So I was lucky enough to have some extra time off work. I'm thinkin' I'm gonna take a nap, get some meat ready for grilling tonight, relax... you know, the whole nine yards! Woo-hoo!!! That is... until I got home and realized that the Lawn-Mowing Fairy -- hey! This one is MANLY, thank you very much! -- didn't visit my house. So instead, I put on my junky lawn-mowing clothes, my junky lawn-mowing shoes, and trudged outside to start the chores.
Here I am, day off early from work, and I'm STILL working... and not getting paid for this one! That's okay, though.... The satisfaction of a freshly manicured lawn is payment enough, right?
I'm just about to step outside when I hear thump, thump, thump, thump, thump, thump, WHAM! A small human-shaped missile body-slams into me, at just the right height... if you know what I mean.... "Daddy! Daddy! Can I help too?!?" Mommy chimes in with, "He's been waiting to help you all day...."

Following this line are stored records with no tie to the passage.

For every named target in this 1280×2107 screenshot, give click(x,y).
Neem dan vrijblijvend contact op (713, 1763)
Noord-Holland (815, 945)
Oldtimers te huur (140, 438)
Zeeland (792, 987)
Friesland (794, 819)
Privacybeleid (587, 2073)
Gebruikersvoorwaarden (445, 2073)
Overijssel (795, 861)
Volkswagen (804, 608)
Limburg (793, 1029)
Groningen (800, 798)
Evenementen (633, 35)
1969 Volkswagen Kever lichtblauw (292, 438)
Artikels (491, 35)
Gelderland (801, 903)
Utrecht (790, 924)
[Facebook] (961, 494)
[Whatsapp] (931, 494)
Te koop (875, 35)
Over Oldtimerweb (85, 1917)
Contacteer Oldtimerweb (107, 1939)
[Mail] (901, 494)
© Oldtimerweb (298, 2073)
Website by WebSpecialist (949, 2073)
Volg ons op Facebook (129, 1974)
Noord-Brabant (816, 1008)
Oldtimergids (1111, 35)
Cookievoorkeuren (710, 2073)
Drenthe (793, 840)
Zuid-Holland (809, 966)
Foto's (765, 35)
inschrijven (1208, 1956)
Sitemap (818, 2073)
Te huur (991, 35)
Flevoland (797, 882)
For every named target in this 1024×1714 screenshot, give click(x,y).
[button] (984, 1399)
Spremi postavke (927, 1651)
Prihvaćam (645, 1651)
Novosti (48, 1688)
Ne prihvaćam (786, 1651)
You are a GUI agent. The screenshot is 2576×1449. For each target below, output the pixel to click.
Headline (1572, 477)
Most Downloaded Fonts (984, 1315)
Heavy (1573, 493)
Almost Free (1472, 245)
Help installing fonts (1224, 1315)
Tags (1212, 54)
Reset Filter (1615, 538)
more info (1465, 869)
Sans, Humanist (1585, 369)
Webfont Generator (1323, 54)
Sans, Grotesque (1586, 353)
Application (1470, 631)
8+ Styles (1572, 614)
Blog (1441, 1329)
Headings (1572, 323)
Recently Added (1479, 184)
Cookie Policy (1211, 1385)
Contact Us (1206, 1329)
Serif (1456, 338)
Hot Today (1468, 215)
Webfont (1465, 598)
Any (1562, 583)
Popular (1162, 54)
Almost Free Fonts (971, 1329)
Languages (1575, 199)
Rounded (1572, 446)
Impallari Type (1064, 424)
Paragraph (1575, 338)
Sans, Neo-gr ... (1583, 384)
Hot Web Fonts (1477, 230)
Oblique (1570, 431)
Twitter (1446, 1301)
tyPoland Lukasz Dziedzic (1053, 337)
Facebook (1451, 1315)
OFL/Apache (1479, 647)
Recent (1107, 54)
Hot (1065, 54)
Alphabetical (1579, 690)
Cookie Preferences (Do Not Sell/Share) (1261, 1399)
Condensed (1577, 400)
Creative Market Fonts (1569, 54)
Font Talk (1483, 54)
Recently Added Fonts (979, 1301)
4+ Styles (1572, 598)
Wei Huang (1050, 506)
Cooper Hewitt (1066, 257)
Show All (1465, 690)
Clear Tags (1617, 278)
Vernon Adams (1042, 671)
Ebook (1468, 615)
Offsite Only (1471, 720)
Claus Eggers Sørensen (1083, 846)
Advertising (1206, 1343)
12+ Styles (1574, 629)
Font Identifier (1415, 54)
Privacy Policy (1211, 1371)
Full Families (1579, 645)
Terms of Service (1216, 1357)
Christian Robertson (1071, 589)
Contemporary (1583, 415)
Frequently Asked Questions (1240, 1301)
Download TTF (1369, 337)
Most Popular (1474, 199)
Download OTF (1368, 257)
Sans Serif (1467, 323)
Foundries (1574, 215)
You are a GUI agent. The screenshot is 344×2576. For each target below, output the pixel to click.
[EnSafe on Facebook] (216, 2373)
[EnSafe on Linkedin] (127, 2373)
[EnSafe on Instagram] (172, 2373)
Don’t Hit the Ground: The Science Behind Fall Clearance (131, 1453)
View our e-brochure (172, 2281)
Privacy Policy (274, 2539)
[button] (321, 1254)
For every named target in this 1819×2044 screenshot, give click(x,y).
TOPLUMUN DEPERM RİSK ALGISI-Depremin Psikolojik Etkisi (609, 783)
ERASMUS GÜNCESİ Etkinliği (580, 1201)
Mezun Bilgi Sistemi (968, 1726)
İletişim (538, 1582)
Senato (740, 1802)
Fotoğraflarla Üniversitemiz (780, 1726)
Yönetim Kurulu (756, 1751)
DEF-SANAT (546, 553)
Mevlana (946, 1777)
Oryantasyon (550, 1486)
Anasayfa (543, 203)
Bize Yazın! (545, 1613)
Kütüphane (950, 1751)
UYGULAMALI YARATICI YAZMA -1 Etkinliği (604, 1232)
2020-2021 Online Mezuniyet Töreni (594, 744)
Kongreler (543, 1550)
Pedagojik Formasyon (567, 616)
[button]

Now I'm at a critical point in the decision making process: Do I say no and instantly evolve into the evil villain World's Worst Dad, who's alter-ego is the even more sinister Husband Living in the Doghouse... or... oh yeah! That's it!
One of the perks to becoming a father is that eventually you get to cash in on free slave labor. But, the laborers must be trained.... So I become the hero of the moment! Albeit one with ulterior motives....
An hour later, and a freshly edged and ready to be mowed lawn is all that stands between my three year old, me and ultimate victory in the on-going battle for manicured lawns fought all across the world! I get Black Beauty gassed up and primed. I reach for the ripcord, but a small fist has already closed around the handle. If only that young enthusiasm would last! He gives it a few tugs and looks at me quizzically. "Why it's not starting, Daddy?" I give it a couple good pulls... and sure enough... the darn thing refuses to start....
But then, when all hope has been lost, we spy that the spark plug cable has been disconnected! Deftly, I reconnect the line, give one immense yank on the cord, and Black Beauty growls to life, spewing smoke out it's exhaust like some kind of grass-eating dragon. Again, his youthful enthusiasm gets the better of him, and my son steps behind the mower, reaches just above the top of his head, looks up and back at me and says, "OK, Daddy! I'm ready!"
There has never been a more proud moment in a father's life than when his son willingly gets behind the lawnmower and goes to town. Granted, it took almost twice the amount of time as it would have had I simply worked alone. But every hero needs a sidekick. And every sidekick needs training to become the next hero.
For an hour, I was that hero. Hopefully the next moment will be just as cool.